Comptabilisation et évaluation : règles adoptées en Belgique

Qu’il s’agisse de comptes individuels ou de comptes consolidés, les règles d’évaluation établies dans la comptabilité belge sont généralement les mêmes. On remarque qu’avec ces règles, la forme juridique prend le dessus sur la réalité économique et une description des principaux éléments du bilan est réalisée.

Frais d’établissement et actifs incorporels

Le point de départ de l’actif du bilan part des frais d’établissement. À ce niveau, on capitalise les dépenses de réorganisation, de constitution et d’émission d’emprunts. Il est bon de remarquer que l’amortissement de ces frais se fait sur 5 ans, car il ne s’agit pas réellement d’actifs.
Après les frais d’établissement, on trouve les actifs incorporels dont l’évaluation se fait au maximum au coût d’acquisition. Pour cette évaluation, il est essentiel de prendre en compte la capacité de ces actifs à dégager des bénéfices, en ne perdant pas de vue que le montant comptabilisé ne doit pas excéder le montant des revenus futurs qu’il est possible de générer à partir de l’actif. Toute réévaluation est interdite.

Les immobilisations

Concernant les immobilisations corporelles, il faut savoir que leur comptabilisation se fait normalement au coût de revient et ensuite sont amorties sur leur durée d’utilisation. À propos de coût de revient, on note qu’il comprend l’ensemble des dépenses nécessaires à la mise en service du bien. Il est permis de réévaluer les immobilisations si l’augmentation de valeur est permanente.

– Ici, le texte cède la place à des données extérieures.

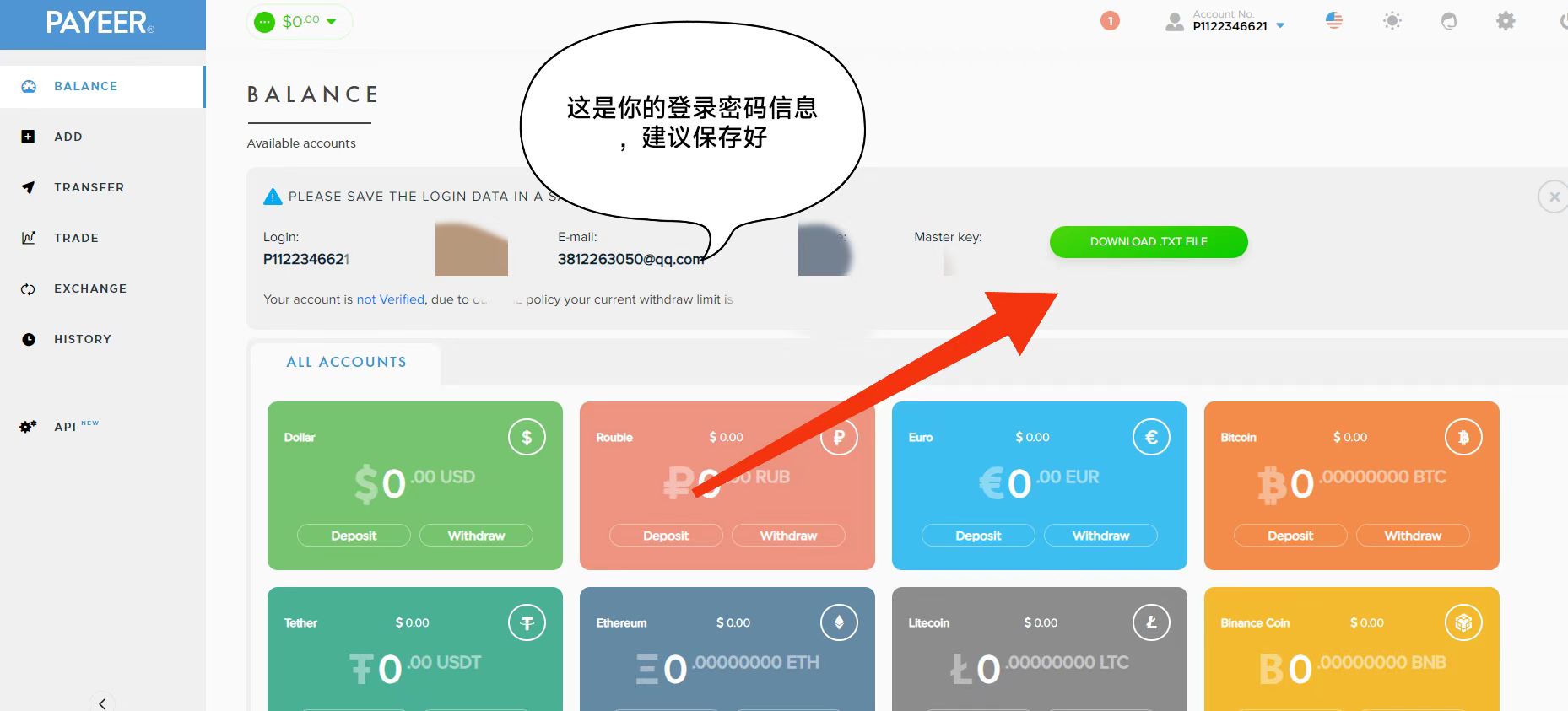Open Transfer from the sidebar
Viewport: 1568px width, 711px height.
click(89, 187)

Les stocks et divers autres éléments du bilan

On évalue les stocks au montant le plus faible du coût et de la valeur de marché. Il est libre aux sociétés de considérer ou pas les frais généraux dans le coût de production. Les placements, les créances à court terme, les charges payées d’avance, les liquidités et les produits à recevoir font partie des autres actifs circulants. Quant aux dettes, il est bon de les ventiler entre dettes à court terme et dettes à long terme.